* EXERCISE DIRECTIONS: Your job is to return every line of the listing holding the string "Given".

* STUDY MATERIAL:
+-------+
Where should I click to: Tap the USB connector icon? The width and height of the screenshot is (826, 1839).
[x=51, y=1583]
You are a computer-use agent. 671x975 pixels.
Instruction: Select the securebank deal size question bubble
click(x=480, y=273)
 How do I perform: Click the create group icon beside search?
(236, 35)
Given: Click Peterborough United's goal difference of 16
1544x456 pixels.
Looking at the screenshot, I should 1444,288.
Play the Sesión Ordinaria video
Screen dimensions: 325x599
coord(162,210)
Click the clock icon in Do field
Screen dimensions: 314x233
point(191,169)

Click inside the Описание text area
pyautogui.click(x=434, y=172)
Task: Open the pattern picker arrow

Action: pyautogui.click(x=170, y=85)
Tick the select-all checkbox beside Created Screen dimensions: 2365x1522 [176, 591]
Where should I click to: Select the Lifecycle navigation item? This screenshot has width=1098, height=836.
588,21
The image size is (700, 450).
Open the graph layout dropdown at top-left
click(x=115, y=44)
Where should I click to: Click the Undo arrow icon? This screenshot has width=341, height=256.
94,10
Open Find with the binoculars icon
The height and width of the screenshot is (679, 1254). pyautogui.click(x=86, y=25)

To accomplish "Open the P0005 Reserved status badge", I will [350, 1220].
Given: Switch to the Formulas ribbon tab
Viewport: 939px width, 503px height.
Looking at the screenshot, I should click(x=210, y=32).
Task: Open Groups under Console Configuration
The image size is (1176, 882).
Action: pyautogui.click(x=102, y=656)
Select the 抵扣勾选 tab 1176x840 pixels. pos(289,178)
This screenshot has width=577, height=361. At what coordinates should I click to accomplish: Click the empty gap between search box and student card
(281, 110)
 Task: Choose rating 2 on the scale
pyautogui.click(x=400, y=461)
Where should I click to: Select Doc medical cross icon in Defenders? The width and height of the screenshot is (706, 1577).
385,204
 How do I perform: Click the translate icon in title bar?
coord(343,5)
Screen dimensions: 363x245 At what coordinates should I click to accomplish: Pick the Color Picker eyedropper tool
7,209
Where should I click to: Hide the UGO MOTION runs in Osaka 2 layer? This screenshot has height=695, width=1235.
+-------+
* SOLUTION TO THIS TASK:
Given: Click Peterborough United's goal difference of 16
Given: Switch to the Formulas ribbon tab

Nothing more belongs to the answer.